Exercise directions:
Set down the records exactly, and omit any image found in them.

[Stored data entries]
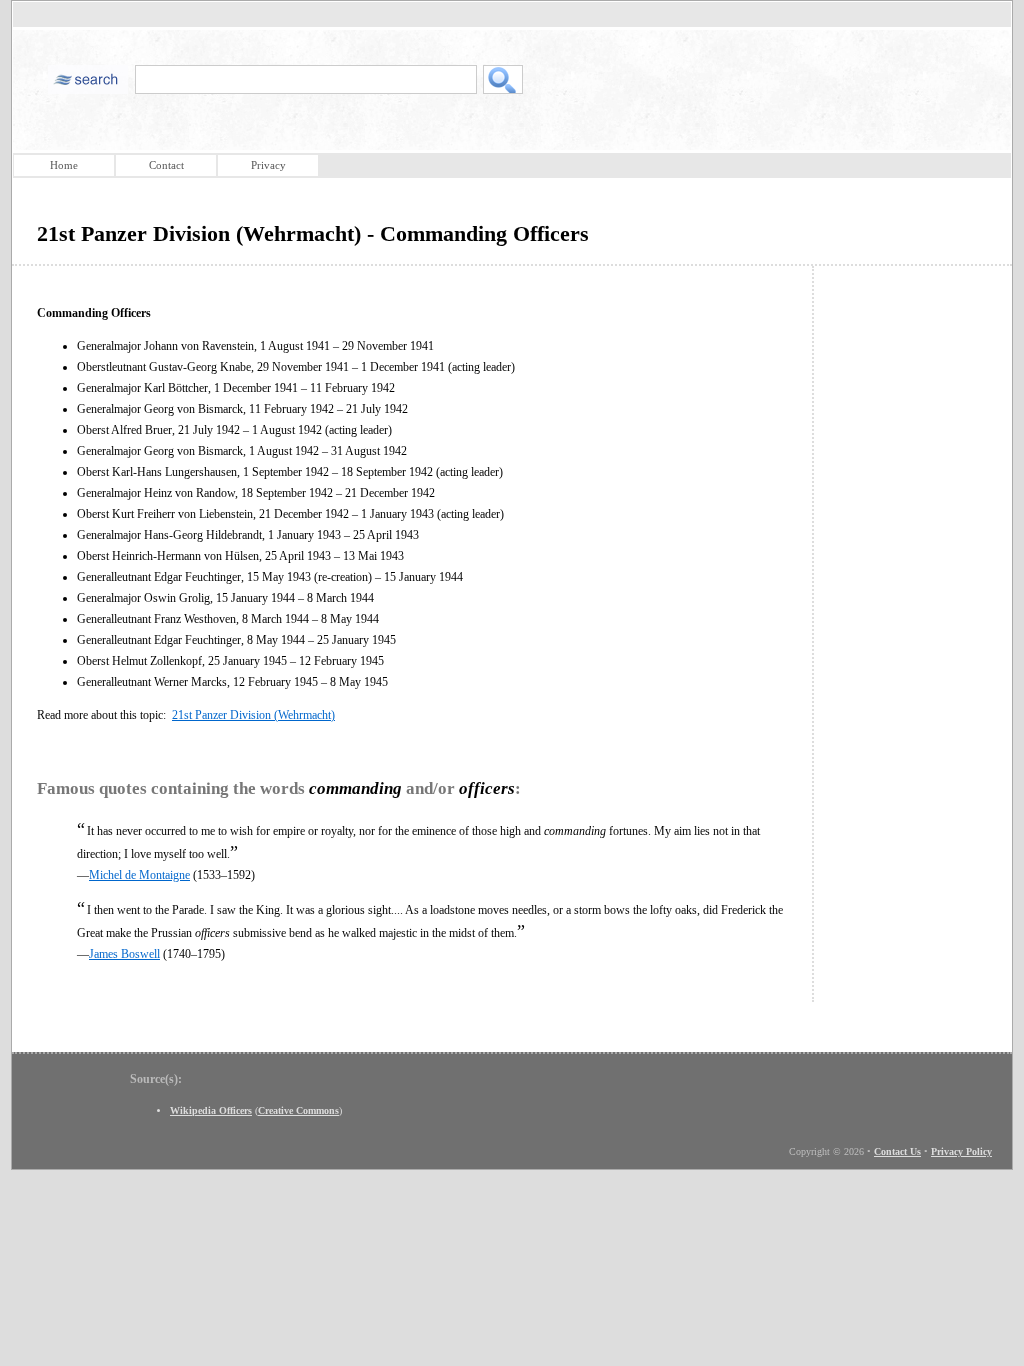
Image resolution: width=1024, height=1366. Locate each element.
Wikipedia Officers (211, 1110)
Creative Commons (298, 1110)
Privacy (268, 165)
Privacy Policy (961, 1151)
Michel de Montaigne (139, 875)
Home (64, 165)
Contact (166, 165)
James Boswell (124, 954)
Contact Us (897, 1151)
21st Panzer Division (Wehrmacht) (253, 715)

Problem solution:
Image resolution: width=1024, height=1366. Locate each element.
Wikipedia Officers (211, 1110)
Creative Commons (298, 1110)
Privacy (268, 165)
Privacy Policy (961, 1151)
Michel de Montaigne (139, 875)
Home (64, 165)
Contact (166, 165)
James Boswell (124, 954)
Contact Us (897, 1151)
21st Panzer Division (Wehrmacht) (253, 715)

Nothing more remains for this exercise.